WRITTEN PROBLEM – Write the next part of the text on microfluidic pattern formation, starting right after its final sentence.

TEXT EXTRACT –
* BEGIN *

Todd Thorsen, Richard W. Roberts, Frances H. Arnold, and Stephen R. Quake, Phys. Rev. Lett., 2001, 86, 4163.


pattern formation, emulsions, self-organization, microfluidics


This Letter presents a simple microfluidic device designed to generate ordered patterns. Viscous forces, especially those on the interface between two phases of flow, lead to the production of motifs from droplets to helices etc. The physics far from equilibrium is responsible for the mechanism of this pattern formation.

Experiments and results

Fig.1 The microfluidic structure for the production of emulsions.
Fig.2 Droplet formation in rectangular channels. The pressures for water and oil are noted (in psi).
Fig.3 Illustrations of complex pattern formation seen in rounded channels and a phase diagram of experimental observations. Pressure of water and oil are noted. Solid circle: solid water stream; open circle: elongated droplets; solid triangle: triple droplet layer; open triangle: double droplet layer; solid square: jointed droplets; open square: separated droplet.

Most microfluidic devices work at low Reynolds number, resulting in a stable laminar flow in the channels according to the Navier-Stokes equation, if only one fluid phase is involved. However, interaction between two immiscible fluids can give rise to instabilities and complex pattern formation, which is an interesting example of self-organization out of equilibrium.

* END *

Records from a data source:
* BEGIN *

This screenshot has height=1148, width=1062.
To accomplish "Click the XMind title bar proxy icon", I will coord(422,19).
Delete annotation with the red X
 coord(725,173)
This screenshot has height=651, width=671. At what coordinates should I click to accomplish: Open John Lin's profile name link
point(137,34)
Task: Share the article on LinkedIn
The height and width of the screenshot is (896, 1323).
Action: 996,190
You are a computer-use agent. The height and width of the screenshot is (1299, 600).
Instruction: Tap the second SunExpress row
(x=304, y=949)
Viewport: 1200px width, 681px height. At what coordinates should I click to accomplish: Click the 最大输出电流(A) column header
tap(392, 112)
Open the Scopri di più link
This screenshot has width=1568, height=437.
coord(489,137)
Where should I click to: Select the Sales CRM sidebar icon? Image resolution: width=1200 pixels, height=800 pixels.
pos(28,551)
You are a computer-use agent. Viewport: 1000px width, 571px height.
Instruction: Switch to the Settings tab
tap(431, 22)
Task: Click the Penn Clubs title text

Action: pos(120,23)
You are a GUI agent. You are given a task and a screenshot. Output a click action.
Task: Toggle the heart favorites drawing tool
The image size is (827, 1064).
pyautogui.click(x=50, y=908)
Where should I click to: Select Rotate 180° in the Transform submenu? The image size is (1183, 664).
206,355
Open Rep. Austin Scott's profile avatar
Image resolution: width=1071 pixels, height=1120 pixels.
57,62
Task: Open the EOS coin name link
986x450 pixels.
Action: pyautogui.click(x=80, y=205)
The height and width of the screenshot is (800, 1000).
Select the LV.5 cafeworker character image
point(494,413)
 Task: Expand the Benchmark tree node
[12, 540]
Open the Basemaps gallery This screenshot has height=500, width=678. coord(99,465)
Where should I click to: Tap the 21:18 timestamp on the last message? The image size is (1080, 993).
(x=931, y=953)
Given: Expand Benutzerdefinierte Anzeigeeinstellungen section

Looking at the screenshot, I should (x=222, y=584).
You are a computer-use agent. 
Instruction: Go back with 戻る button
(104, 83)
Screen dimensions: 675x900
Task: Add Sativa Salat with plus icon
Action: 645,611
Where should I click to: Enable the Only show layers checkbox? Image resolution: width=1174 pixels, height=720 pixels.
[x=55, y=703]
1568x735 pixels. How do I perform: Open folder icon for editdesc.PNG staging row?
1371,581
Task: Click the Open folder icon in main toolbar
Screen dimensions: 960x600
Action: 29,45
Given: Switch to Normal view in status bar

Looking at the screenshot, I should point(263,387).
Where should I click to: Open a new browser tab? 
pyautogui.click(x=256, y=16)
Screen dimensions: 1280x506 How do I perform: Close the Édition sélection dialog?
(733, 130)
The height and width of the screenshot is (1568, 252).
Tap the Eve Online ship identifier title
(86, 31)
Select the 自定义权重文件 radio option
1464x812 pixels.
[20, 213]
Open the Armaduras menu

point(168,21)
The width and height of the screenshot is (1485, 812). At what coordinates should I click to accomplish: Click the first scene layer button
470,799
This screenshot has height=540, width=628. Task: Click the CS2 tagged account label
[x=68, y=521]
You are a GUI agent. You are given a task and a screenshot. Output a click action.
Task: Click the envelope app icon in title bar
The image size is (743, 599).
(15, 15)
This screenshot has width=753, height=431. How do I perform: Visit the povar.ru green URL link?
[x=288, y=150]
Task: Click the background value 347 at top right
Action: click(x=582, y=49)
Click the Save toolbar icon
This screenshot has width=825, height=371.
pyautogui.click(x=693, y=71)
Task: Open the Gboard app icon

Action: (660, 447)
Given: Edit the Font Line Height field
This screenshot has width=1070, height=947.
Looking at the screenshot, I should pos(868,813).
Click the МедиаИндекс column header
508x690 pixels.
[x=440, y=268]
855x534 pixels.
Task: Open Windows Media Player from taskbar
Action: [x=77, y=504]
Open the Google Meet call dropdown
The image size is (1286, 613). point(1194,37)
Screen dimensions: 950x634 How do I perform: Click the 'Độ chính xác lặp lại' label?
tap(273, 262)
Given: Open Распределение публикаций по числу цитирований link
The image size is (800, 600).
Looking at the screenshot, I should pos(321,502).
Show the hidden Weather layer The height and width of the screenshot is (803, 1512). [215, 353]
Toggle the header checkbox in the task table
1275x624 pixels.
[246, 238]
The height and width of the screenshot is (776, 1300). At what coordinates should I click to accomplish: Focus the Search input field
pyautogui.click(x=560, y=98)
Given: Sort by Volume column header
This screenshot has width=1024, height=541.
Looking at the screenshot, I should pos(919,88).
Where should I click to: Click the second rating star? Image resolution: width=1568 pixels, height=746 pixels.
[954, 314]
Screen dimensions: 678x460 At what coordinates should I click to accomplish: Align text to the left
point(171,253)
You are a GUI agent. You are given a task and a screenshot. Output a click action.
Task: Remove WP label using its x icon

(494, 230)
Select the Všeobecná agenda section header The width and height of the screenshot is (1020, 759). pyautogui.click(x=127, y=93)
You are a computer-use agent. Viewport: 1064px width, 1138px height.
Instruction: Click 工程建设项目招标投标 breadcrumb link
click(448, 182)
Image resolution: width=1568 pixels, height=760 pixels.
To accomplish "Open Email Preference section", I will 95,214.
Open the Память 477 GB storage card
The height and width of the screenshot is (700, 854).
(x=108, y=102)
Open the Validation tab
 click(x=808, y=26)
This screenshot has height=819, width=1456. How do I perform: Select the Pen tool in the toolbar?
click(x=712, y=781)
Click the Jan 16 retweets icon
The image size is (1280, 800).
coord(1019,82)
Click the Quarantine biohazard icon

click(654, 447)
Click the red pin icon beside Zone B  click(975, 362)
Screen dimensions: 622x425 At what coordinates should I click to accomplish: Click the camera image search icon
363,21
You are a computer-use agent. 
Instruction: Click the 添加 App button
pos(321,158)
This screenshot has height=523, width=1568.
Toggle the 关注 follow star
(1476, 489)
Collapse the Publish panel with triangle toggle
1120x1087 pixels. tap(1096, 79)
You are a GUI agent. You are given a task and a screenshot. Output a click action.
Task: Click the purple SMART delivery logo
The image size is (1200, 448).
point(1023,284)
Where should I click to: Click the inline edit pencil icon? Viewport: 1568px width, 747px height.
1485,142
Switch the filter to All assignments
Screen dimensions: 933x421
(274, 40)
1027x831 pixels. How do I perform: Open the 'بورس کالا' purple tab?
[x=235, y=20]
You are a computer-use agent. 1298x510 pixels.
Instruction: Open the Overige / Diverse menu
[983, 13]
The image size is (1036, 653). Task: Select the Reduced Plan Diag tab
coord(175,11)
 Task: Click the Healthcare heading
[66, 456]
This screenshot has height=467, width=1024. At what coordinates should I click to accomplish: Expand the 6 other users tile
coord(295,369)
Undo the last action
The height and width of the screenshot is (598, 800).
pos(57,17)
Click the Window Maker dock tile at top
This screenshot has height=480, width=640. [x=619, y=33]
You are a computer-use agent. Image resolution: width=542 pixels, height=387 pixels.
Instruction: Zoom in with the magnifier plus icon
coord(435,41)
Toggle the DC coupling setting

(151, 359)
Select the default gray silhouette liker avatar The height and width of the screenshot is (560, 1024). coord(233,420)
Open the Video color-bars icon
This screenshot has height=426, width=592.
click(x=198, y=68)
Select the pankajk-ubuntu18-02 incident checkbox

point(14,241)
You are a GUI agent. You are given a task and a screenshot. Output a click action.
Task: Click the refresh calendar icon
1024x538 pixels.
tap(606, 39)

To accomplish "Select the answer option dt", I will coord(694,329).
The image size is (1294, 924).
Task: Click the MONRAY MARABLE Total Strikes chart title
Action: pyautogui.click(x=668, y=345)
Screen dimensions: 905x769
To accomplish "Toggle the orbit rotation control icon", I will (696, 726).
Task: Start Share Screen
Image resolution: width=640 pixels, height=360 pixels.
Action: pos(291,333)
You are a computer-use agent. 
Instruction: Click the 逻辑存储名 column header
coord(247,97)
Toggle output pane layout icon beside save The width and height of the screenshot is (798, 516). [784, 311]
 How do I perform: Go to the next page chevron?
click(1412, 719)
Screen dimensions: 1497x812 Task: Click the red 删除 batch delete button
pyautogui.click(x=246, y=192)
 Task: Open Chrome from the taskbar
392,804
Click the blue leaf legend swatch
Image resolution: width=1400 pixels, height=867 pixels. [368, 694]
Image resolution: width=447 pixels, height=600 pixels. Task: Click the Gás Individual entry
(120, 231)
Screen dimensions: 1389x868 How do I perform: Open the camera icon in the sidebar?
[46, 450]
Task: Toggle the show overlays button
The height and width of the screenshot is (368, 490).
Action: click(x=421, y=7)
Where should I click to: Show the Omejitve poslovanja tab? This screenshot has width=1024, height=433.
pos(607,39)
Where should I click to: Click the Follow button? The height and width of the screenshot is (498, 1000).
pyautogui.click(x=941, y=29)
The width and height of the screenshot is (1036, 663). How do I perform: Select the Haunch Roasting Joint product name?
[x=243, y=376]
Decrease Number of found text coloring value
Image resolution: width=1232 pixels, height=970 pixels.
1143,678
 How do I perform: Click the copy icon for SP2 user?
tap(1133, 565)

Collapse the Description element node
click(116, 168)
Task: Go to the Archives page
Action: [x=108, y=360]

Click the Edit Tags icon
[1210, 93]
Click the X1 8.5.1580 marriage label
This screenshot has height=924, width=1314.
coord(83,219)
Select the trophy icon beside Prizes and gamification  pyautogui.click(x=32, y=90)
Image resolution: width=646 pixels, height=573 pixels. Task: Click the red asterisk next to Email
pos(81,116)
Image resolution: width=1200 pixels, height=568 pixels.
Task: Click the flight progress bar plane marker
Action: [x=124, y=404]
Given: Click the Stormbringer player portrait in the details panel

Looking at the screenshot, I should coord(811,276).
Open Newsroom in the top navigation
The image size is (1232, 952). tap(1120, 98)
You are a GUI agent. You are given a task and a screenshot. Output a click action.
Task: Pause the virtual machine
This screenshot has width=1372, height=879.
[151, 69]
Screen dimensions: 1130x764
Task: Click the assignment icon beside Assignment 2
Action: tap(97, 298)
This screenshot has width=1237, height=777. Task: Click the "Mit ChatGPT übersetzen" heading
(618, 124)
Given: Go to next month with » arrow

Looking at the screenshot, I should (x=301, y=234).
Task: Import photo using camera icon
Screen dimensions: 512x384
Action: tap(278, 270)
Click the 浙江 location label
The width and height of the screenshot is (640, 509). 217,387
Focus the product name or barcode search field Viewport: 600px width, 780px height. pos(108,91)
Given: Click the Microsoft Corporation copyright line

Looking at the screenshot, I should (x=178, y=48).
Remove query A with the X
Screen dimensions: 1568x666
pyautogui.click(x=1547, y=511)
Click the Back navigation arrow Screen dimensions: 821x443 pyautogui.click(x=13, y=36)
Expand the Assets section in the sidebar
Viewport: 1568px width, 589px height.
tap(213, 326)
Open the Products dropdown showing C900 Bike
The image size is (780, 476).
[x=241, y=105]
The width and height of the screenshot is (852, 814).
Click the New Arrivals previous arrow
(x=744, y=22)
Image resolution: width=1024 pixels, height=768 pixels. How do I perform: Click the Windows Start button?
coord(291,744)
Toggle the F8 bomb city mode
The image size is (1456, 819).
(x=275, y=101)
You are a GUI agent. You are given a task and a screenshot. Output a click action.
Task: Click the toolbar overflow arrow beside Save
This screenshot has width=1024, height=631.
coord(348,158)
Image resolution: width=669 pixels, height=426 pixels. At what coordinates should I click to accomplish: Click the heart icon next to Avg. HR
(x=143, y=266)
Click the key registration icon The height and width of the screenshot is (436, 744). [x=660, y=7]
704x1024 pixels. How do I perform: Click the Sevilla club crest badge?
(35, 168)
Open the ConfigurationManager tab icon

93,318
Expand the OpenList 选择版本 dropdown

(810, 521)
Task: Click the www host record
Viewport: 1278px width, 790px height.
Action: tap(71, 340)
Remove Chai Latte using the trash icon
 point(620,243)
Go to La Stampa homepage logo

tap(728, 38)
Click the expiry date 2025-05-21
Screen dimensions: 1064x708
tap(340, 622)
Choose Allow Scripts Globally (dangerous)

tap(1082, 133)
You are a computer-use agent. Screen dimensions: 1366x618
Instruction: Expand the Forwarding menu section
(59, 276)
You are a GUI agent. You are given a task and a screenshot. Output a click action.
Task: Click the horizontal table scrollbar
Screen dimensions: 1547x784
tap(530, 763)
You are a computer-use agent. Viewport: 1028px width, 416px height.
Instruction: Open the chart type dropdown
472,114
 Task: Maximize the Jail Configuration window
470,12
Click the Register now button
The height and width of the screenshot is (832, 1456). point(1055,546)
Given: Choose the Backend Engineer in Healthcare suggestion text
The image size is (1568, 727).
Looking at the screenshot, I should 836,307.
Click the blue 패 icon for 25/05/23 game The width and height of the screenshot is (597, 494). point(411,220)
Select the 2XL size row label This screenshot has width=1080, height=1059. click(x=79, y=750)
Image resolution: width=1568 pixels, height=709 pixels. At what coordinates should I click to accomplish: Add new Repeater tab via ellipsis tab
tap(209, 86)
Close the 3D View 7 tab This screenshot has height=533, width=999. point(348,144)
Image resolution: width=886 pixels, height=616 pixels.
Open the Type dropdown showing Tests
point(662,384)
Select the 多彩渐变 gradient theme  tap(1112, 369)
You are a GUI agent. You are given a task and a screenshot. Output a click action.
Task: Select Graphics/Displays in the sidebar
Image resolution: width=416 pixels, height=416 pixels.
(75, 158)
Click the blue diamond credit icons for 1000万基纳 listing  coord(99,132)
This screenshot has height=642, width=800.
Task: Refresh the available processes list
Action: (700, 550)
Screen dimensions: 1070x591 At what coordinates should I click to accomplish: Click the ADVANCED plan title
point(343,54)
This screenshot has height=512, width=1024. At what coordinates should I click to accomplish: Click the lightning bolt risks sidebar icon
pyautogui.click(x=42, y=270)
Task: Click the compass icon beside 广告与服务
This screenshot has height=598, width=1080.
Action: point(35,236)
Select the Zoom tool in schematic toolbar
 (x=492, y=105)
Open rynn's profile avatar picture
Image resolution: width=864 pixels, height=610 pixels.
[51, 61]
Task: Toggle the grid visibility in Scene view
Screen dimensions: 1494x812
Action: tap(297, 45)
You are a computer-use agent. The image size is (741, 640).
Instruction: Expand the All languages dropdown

* END *

THE OUTPUT –
In this Letter, the authors design a device in which emulsions are formed by shearing one liquid into a second immiscible one. In this process, a proper concentration of surfactant is critical to reduce the surface energy and therefore facilitate the generation of droplets. The structure is shown in Fig. 1. High shear forces at the leading edge of the water perpendicular to the oil flow generate picoliter-scale droplets. This droplet formation is a result of competition between surface tension and shear forces.

In rectangular channels fabricated following the standard protocols of photolithography and soft lithography, only monodisperse reverse micelles with regular periodicity will form, as is illustrated in Fig. 2. The relative water/oil pressures determine the size and spacing between the droplets.

Heating of the SU-8 mold for soft lithography produces rounded channels, where interesting and more complex phenomena may occur. Fig. 3 displays some of the experimentally observed droplet morphology with varied water/oil pressures. A phase diagram summarizing all those patterns is also presented. Also basic physical principles responsible for such behavior are not unclear, theoretical work concerning detailed models of these systems needs to be done.